A Fatimid fleet pillaged Tripoli during a plundering raid against the coastal towns in the summer of 1151. The Egyptians destroyed ships and killed or captured hundreds of people in the harbor. In December, crusader troops invaded the Beqaa Valley, seizing prisoners and booty during their campaign before the Muslim governor of Baalbek routed them. Nur ad-Din broke into the county in April or May 1152 and captured Tortosa, leaving a garrison there. Baldwin III came to Tripoli and held a "general court", attended by the leading barons of the Kingdom of Jerusalem and the County of Tripoli. After the king's arrival, the Nur ad-Din's troops left Tortosa, but they destroyed the fortress. Since its restoration proved costly, Raymond ceded Tortosa first to the local bishop, then to the Templars who transformed it into one of their most important headquarters.

An "enmity born from marital jealousy" had meanwhile emerged between Raymond and his wife, according to William of Tyre. Her sister, Melisende, who attended the assembly at Tripoli, tried to mediate between them, but their relationship remained tense. After the assembly was closed, Melisende and Hodierna left Tripoli for Jerusalem. Raymond rode out with them for a short distance, and on his way back to Tripoli, he was killed by a group of Assassins—fanatics employed by the head of the Nizari to murder their enemies—at the southern gate to the city, along with two of his knights. The motivation of the crime is unknown. Since the Nizari had not killed Christian rulers, modern historians propose that the establishment of the Templars at Tortosa outraged them.
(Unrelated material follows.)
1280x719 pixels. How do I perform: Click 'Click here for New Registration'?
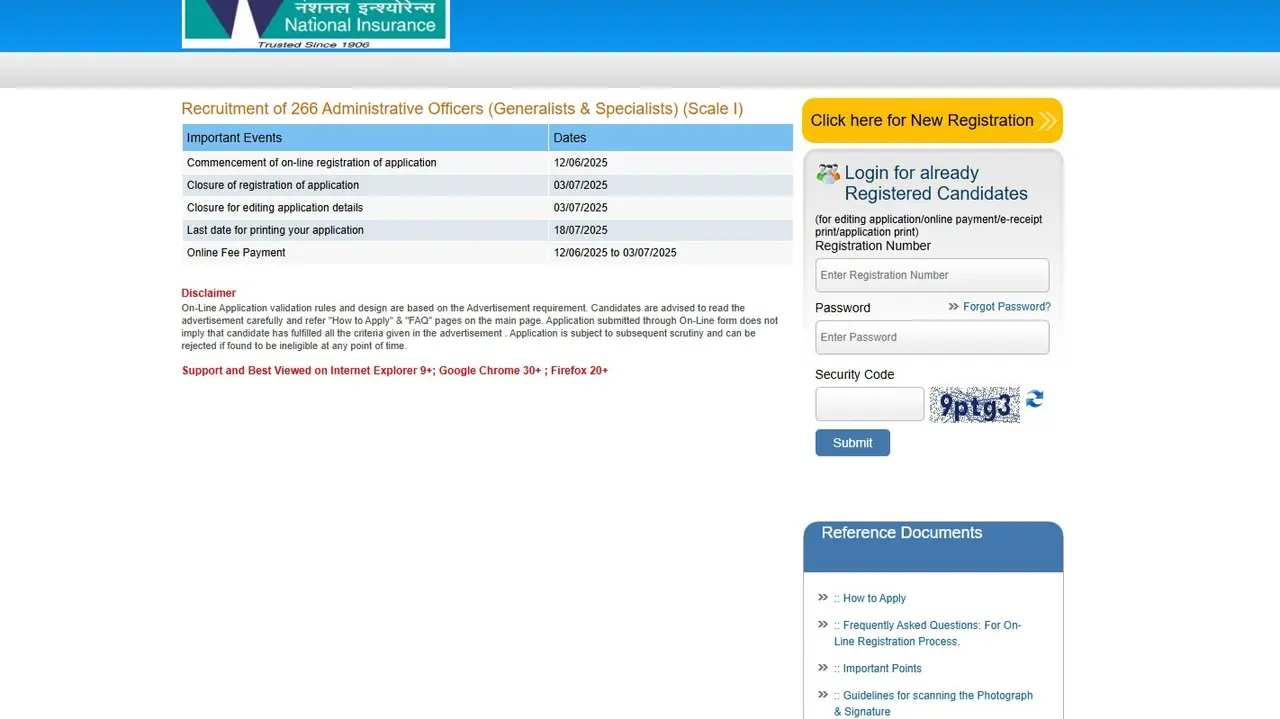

The exact date of the marriage of Raymond and Hodierna is unknown. According to historian Peter Lock, it took place in the spring of 1133, after her brother-in-law, Fulk of Jerusalem, provided military assistance to Raymond's father against Zengi. Raymond and Hodierna's son, Raymond III, was born only in 1140, thus he was still a minor when he succeeded his father in 1152. Raymond and Hodierna's daughter, Melisende, was famed for her beauty, but her delicate health and rumours about her mother's infidelity prevented her marriage to the Byzantine Emperor Manuel I Comnenus.